Ask HN: How do you conduct take home coding exercises? - PopeDotNinja
What is your process?<p>Do you have a plan for reviewing getting results you&#x27;d like to see?<p>How much of what you ask a candidate to work on is well thought out?
======
viraptor
I quite like tests which are really open ended. If you get too specific, you
can have 3 outcomes: they did it right, they did it wrong, you did it wrong.
It seems like only the last one can lead to an interesting discussion in most
cases. And if the problem is known, you may get a googled answer instead of
real work.

I've seen a few open tests work well, but the one I created was (DevOps
skills): Read rows from CSV, write them to database, print how many were
written (in any language) - treat it as production quality app and impress us.

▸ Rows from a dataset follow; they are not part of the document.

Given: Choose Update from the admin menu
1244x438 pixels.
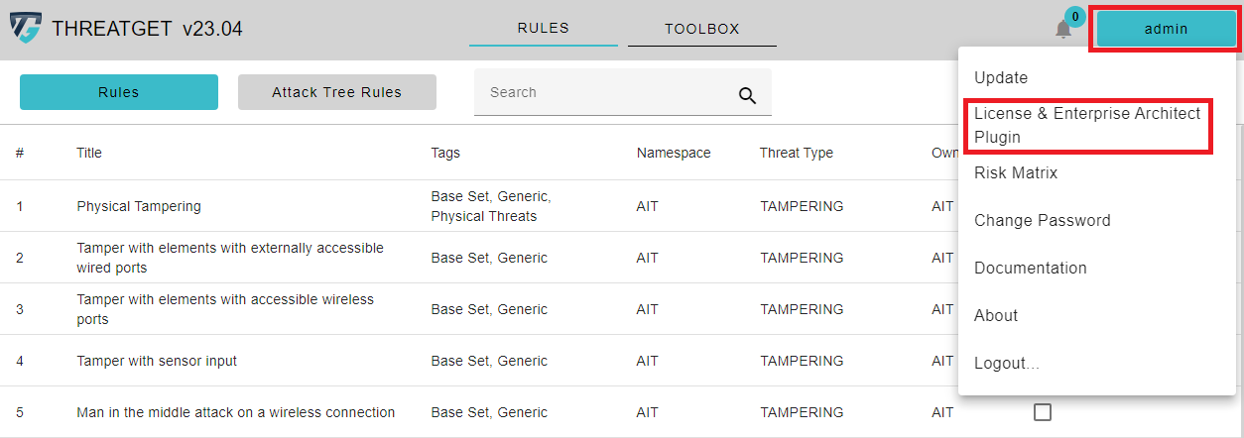Looking at the screenshot, I should click(1000, 77).
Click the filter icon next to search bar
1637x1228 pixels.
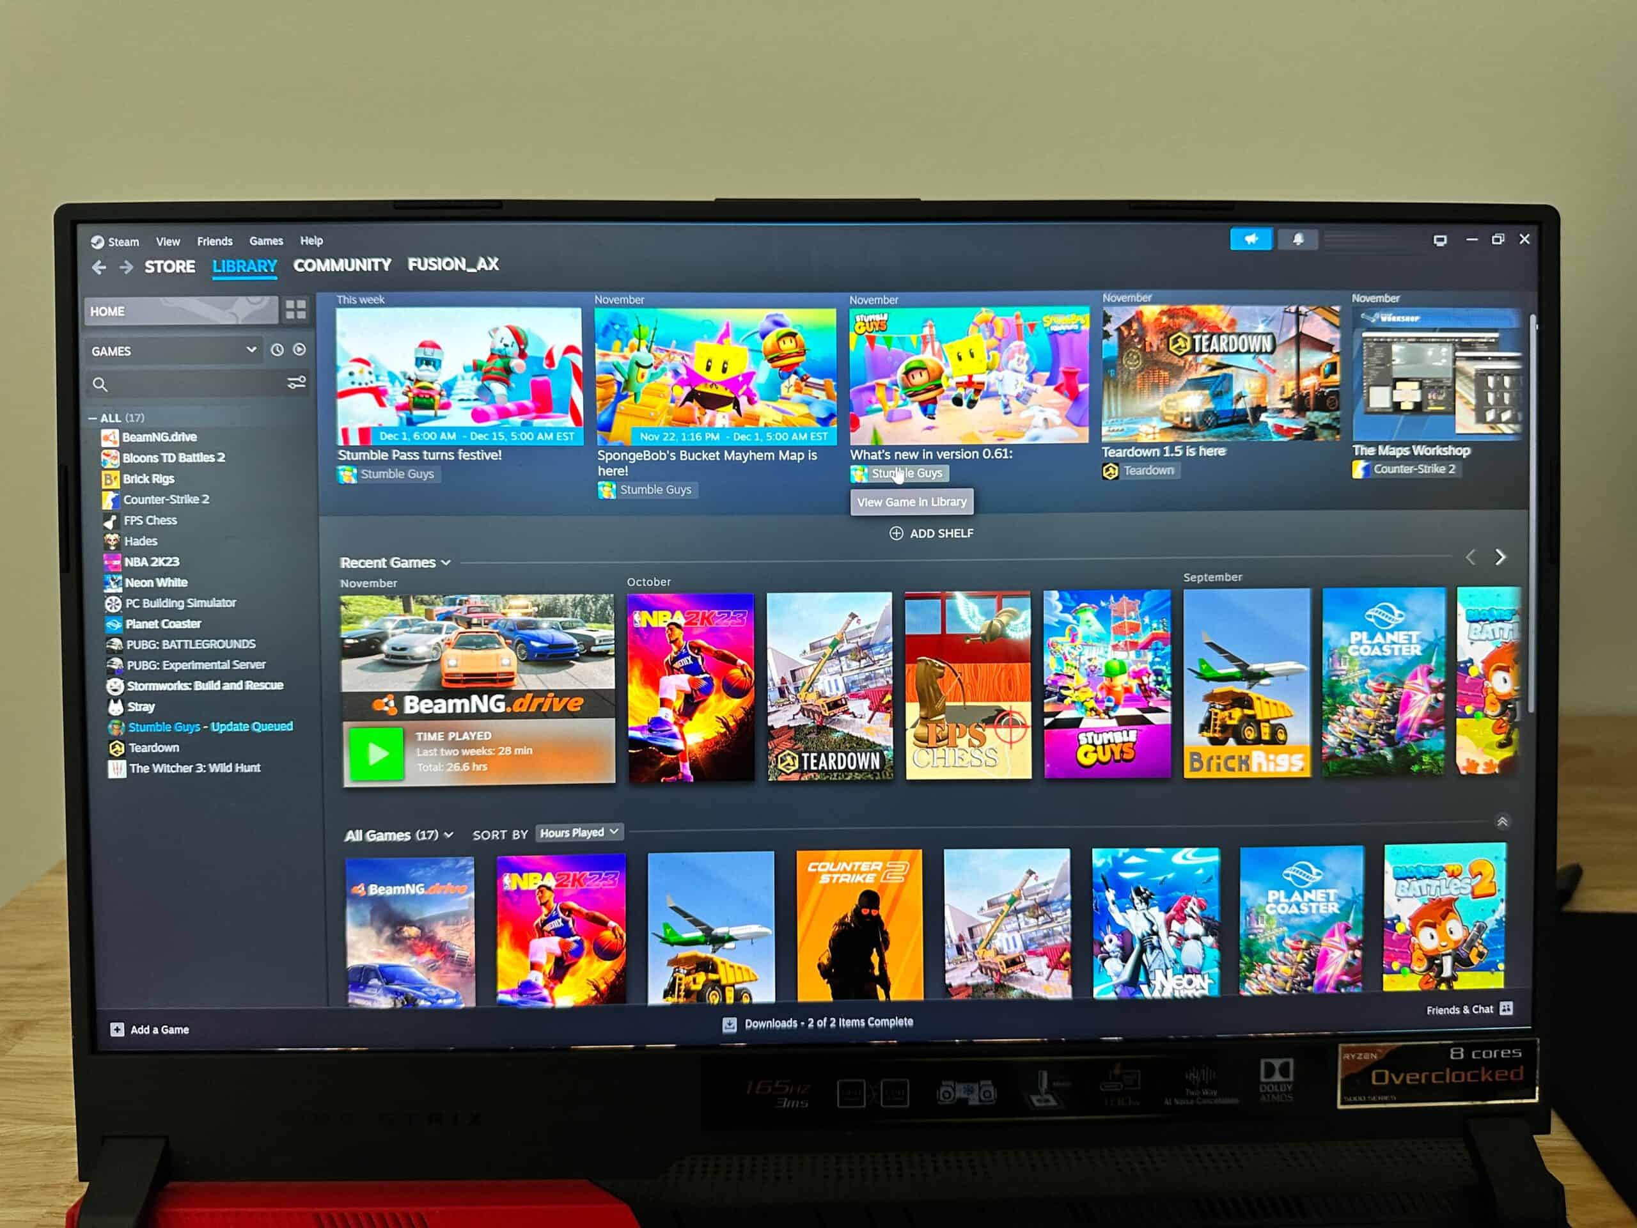[x=299, y=384]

You can learn so much about people's approach and experience from this. Do
they do documentation, do they handle non-us-ascii characters, do they handle
errors (and how), do they create package ready for deployment, do they care
about resource usage, and loads more.

The review was pretty much: are we impressed with the quality, thought put
into it. We tried to assign some points to specific things, but quite often
either we got impressed by something unexpected, or choice came down to the
subjective quality.

------
quickben
Keep in mind that for some take-home is a very big no.

I mean, if I attend a full day of interviews on site, after 4-5 phone
interviews, asking me to code over the weekend after all that will just make
me wonder what's wrong with the company.